As a final remark, let me add that I use some of the techniques (and some variations of them) in Exult and ScummVM; both are available in source on the net, so feel free to take a peek at them for inspiration!

Using the Simple DirectMedia Layer with Xcode

These instructions are for using Apple's Xcode IDE to build SDL applications.

First steps

The first thing to do is to unpack the Xcode.tar.gz archive in the top level SDL directory (where the Xcode.tar.gz archive resides). Because Stuffit Expander will unpack the archive into a subdirectory, you should unpack the archive manually from the command line:

cd [path_to_SDL_source]
tar zxf Xcode.tar.gz

This will create a new folder called Xcode, which you can browse normally from the Finder.

Building the Framework

The SDL Library is packaged as a framework bundle, an organized relocatable folder hierarchy of executable code, interface headers, and additional resources. For practical purposes, you can think of a framework as a more user and system-friendly shared library, whose library file behaves more or less like a standard UNIX shared library.

To build the framework, simply open the framework project and build it. By default, the framework bundle “SDL.framework” is installed in /Library/Frameworks. Therefore, the testers and project stationary expect it to be located there. However, it will function the same in any of the following locations:

  • ~/Library/Frameworks
  • /Local/Library/Frameworks
  • /System/Library/Frameworks

Build Options

There are two “Build Styles” (See the “Targets” tab) for SDL. “Deployment” should be used if you aren't tweaking the SDL library. “Development” should be used to debug SDL apps or the library itself.

Building the Testers

Open the SDLTest project and build away!

Using the Project Stationary

Copy the stationary to the indicated folders to access it from the “New Project” and “Add target” menus. What could be easier?

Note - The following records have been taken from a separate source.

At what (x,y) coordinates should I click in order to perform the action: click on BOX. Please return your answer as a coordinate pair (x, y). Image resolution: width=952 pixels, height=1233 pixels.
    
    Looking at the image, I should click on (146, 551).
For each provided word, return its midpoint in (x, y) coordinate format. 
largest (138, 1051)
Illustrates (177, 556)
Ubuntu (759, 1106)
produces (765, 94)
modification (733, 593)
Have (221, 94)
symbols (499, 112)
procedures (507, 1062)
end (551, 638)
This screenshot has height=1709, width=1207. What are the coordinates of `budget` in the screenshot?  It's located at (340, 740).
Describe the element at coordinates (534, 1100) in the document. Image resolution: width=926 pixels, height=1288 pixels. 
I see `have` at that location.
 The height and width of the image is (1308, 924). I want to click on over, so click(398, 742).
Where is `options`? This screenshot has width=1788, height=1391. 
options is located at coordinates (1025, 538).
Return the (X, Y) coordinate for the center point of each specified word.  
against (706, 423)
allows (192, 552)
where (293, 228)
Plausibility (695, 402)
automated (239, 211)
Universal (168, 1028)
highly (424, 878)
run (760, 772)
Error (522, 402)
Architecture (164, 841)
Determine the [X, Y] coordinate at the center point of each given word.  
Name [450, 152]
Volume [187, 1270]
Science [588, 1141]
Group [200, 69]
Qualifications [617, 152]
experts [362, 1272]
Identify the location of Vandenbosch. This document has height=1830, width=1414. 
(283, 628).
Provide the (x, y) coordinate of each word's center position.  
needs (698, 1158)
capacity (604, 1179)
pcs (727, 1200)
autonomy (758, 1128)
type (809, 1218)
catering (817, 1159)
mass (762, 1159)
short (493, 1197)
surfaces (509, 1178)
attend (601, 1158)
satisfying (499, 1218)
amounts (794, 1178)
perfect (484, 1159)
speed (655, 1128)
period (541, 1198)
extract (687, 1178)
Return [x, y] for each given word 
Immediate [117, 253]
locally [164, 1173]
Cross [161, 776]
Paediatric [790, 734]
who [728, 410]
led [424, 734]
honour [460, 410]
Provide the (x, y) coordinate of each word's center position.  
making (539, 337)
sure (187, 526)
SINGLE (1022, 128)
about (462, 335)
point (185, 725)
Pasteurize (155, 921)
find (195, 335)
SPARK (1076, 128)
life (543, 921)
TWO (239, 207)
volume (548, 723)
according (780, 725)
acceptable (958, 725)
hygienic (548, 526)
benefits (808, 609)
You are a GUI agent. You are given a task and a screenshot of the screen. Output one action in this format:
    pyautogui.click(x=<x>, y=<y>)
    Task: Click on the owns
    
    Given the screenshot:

Setting up a new project by hand

Some of you won‘t want to use the Stationary so I’ll give some tips:

(this is accurate as of Xcode 12.5.)

  • Click “File” -> “New” -> "Project...
  • Choose “macOS” and then “App” from the “Application” section.
  • Fill out the options in the next window. User interface is “XIB” and Language is “Objective-C”.
  • Remove “main.m” from your project
  • Remove “MainMenu.xib” from your project
  • Remove “AppDelegates.*” from your project
  • Add “$(HOME)/Library/Frameworks/SDL.framework/Headers” to include path
  • Add “$(HOME)/Library/Frameworks” to the frameworks search path
  • Add “-framework SDL -framework Foundation -framework AppKit” to “OTHER_LDFLAGS”
  • Add your files
  • Clean and build

Building from command line

Use xcode-build in the same directory as your .pbxproj file

Running your app

You can send command line args to your app by either invoking it from the command line (in *.app/Contents/MacOS) or by entering them in the Executables" panel of the target settings.

Implementation Notes

Some things that may be of interest about how it all works...

Working directory

In SDL 1.2, the working directory of your SDL app is by default set to its parent, but this is no longer the case in SDL 2.0. SDL2 does change the working directory, which means it'll be whatever the command line prompt that launched the program was using, or if launched by double-clicking in the finger, it will be “/”, the root of the filesystem. Plan accordingly! You can use SDL_GetBasePath() to find where the program is running from and chdir() there directly.

You have a Cocoa App!

Your SDL app is essentially a Cocoa application. When your app starts up and the libraries finish loading, a Cocoa procedure is called, which sets up the working directory and calls your main() method. You are free to modify your Cocoa app with generally no consequence to SDL. You cannot, however, easily change the SDL window itself. Functionality may be added in the future to help this.

Bug reports

Bugs are tracked at the GitHub issue tracker. Please feel free to report bugs there!